作業指示:
1. 髪のダメージに関する本文によると、キューティクルが剥がれ落ちると髪の内部から何が流失しますか。
2. 髪のダメージに関する本文のうち、「ダメージの要因ってなんだろう?」から「頭皮の汚れを落とせば髪の汚れは泡を伸ばすだけで十分に落ちます。」まで(両端を含む)を書き直してください。その際、「キューティクル」を「毛表皮」に置き換えてください。
3. 髪のダメージに関する本文の最後の文に続けて、文章を書き進めてください。

表示テキスト:
::::
ダメージの要因ってなんだろう?
➀シャンプーによるダメージ
②紫外線によるダメージ
➂ヘアカラーによるダメージ
➃パーマによるダメージ
⑤ヘアアイロンによるダメージ
➀シャンプーによるダメージ
髪は乾いたときは硬くて物理的に非常に丈夫です。しかし水分を含むと膨潤し軟化します。軟化した状態の髪と髪がこすれるとキューティクルが剥がれ落ちます。キューティクルが剥がれ落ちると髪の内部のケラチンやセラミドが流失してしまいます。
シャンプーで髪にダメージを与えないためには、良く泡立てて頭皮を指の腹で優しくマッサージするようにシャンプーします。泡が緩衝剤となり髪と髪がこすれるのを防ぎます。
頭皮の汚れを落とせば髪の汚れは泡を伸ばすだけで十分に落ちます。
::::
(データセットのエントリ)
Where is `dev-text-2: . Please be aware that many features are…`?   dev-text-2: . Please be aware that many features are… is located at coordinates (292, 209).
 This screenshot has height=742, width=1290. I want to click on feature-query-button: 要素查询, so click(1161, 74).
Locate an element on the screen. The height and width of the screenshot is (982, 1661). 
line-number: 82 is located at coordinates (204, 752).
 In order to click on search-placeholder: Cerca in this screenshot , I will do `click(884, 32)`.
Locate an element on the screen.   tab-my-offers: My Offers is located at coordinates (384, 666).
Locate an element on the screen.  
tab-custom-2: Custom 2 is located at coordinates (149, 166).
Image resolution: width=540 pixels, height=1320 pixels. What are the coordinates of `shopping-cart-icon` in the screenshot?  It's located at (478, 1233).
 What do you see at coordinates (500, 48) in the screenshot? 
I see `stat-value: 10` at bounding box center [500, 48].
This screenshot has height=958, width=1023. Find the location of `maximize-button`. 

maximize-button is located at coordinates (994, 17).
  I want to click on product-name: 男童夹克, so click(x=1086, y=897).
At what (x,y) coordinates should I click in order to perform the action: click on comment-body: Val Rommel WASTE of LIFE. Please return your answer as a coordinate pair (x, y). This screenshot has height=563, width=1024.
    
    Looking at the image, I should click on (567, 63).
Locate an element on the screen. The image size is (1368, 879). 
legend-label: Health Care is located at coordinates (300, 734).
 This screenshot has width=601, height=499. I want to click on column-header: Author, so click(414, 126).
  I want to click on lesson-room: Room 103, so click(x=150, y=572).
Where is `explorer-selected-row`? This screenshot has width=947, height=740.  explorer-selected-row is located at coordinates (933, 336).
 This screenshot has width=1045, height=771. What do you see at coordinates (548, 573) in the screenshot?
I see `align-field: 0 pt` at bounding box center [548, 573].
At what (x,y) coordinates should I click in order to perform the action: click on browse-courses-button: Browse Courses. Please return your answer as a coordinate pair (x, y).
::::
解答一覧:
1. ケラチンやセラミドです。

2.
ダメージの要因ってなんだろう?
➀シャンプーによるダメージ
②紫外線によるダメージ
➂ヘアカラーによるダメージ
➃パーマによるダメージ
⑤ヘアアイロンによるダメージ
➀シャンプーによるダメージ
髪は乾いたときは硬くて物理的に非常に丈夫です。しかし水分を含むと膨潤し軟化します。軟化した状態の髪と髪がこすれると毛表皮が剥がれ落ちます。毛表皮が剥がれ落ちると髪の内部のケラチンやセラミドが流失してしまいます。
シャンプーで髪にダメージを与えないためには、良く泡立てて頭皮を指の腹で優しくマッサージするようにシャンプーします。泡が緩衝剤となり髪と髪がこすれるのを防ぎます。
頭皮の汚れを落とせば髪の汚れは泡を伸ばすだけで十分に落ちます。

3.
シャンプーした後はたっぷりのお湯でシャンプー剤が髪や頭皮に残らないようにしっかりすすぎます。すすぎの時も髪をこすらないでください。
②紫外線によるダメージ
紫外線はUVA(波長280~315nm)とUVB(波長315~400nm)の2種類が地表まで届きます。
UVは髪の内部まで浸透しケラチンやセラミド・18-MEAを破壊します。
日傘や帽子などで髪にUVが当たらないように注意が必要です。
➂ヘアカラーによるダメージ
アルカリが髪を膨潤させ、有効成分である酸化染料と過酸化水素が髪の中に浸透します。過酸化水素は、メラニンを脱色するとともに、髪に浸透した染料を酸化します。染料は酸化されると結合して発色します。ヘアカラーには髪の色素であるメラニンを酸化して脱色する働きと髪を染める働きの二つがあり、黒髪にヘアカラー(おしゃれ染め)ができるのもそのためです。
過酸化水素はメラニン色素だけではなくケラチンやセラミドなども破壊します。
この原理からヘアカラーは髪に大きなダメージを与えます。
➃パーマによるダメージ
パーマはアルカリ性の1剤(還元剤)を塗布し還元します。ワインディンもしくはストレートにして酸性の2剤(酸化剤)を塗布し酸化します。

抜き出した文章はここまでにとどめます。